O terceiro componente

O fato de Lily e Gillian serem tão semelhantes, apesar de criadas por famílias diferentes, enfatiza a herança genética partilhada pelos univitelinos. Todavia, para dois irmãos em Maryland, a situação é bem oposta. Embora criados na mesma família, esses gêmeos idênticos não poderiam ser mais distintos. O que poderia ser tão forte que supera o efeito conjunto do inato e do adquirido? “Hoje, no recreio, vi uma nuvem cumulus congestus”, diz Sam, conversando comigo enquanto esperamos seu irmão, John, chegar da escola. “Ela era enorme. Aí ela virou nimbo-estrato.”
Com 6 anos, olhos faiscantes e de óculos, Sam fala como um professor de meteorologia. As nuvens são a sua paixão mais recente. Antes foram os trens, o espaço e os mapas. Nos últimos tempos, ele vem se dedicando a ler pouco a pouco toda uma enciclopédia infantil, recolhendo dados como um esquilo que acumula nozes.
Ambos os gêmeos estão no primeiro ano, mas frequentam escolas diferentes, de modo que John possa receber toda a atenção de que precisa. (Os pais dos meninos pediram que não publicássemos o nome da família.) Quando o ônibus escolar estaciona diante da casa, John corre para dentro, e Sam o recebe com um abraço afetuoso. John ri, mas não diz nada. Quando Sam o solta, ele corre até a caixa com animais de pelúcia. Finalmente, ele está de volta a seu mundo.
Os dois meninos foram diagnosticados como portadores de transtorno do espectro autista pouco antes de completar 2 anos. Os sintomas de John são bem mais graves, incluindo agitação incessante e dificuldades para falar e manter contato com o olhar. Sam tem problemas também, sobretudo de relacionamento. Não surpreende que partilhem esse transtorno de desenvolvimento. De acordo com as pesquisas, quando um gêmeo idêntico é diagnosticado com autismo, há 70% de probabilidade de o mesmo ocorrer com o outro.
Ninguém sabe o que causa tal transtorno, diagnosticado em uma a cada 100 crianças.
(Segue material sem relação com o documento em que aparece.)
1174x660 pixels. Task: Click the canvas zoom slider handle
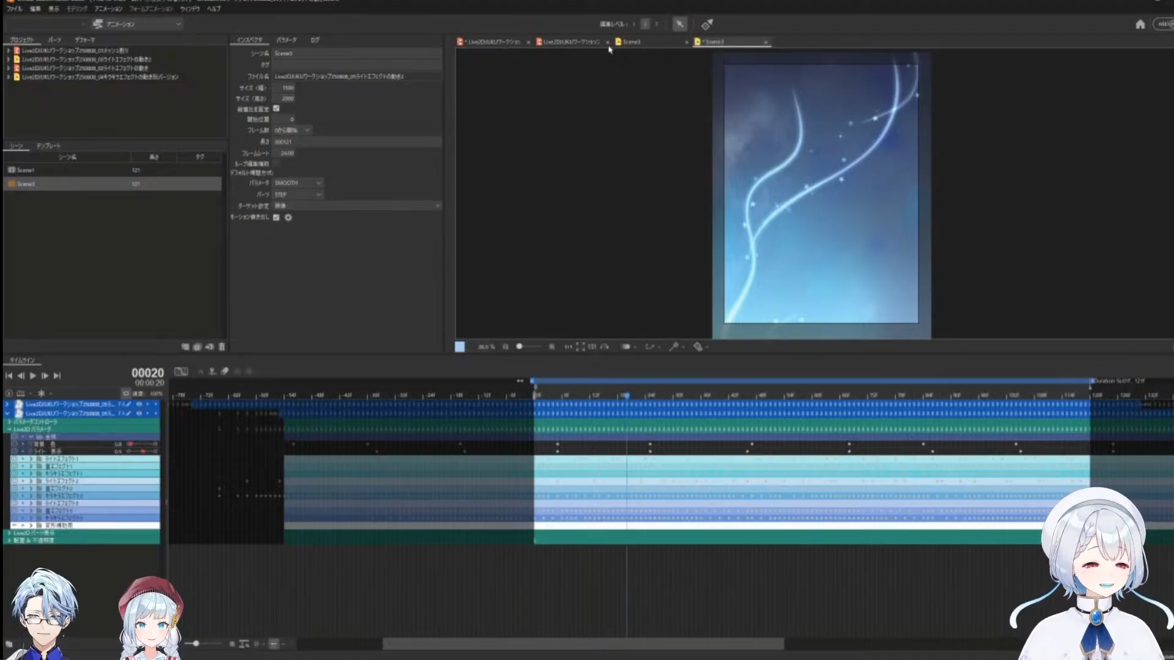click(519, 347)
Embora se considere que fatores hereditários desempenhem papel relevante, os especialistas acreditam que o autismo possa ser desencadeado por fatores ambientais pouco conhecidos. Um estudo de gêmeos realizado em 2011 na Califórnia sugere que as experiências no útero e no primeiro ano de vida talvez tenham impacto relevante.
Para os pais de John, é possível mesmo que tenha ocorrido algo assim. Nascido com um defeito congênito no coração, ele foi submetido a uma cirurgia com 3 meses e meio de vida e, a seguir, tratado com medicamentos fortes para combater uma infecção. “Nos seis primeiros meses de idade, o ambiente de John foi bem diferente daquele vivido por Sam”, conta o pai dos meninos.
Logo depois de Sam e John terem sido diagnosticados, seus pais os inscreveram em um estudo do Instituto Kennedy Krieger, em Baltimore. Amostras de sangue dos meninos foram enviadas a uma equipe, na vizinha Universidade Johns Hopkins, que pesquisava a conexão entre autismo e processos epigenéticos – ou seja, reações químicas desvinculadas tanto dos fatores inatos como dos adquiridos, mas que configuram o que os pesquisadores batizaram de “terceiro componente”. Essas reações influenciam o modo como se expressa o nosso código genético: como cada gene é fortalecido ou debilitado ou mesmo ativado ou desativado para formar os ossos,o cérebro e todos os órgãos do corpo.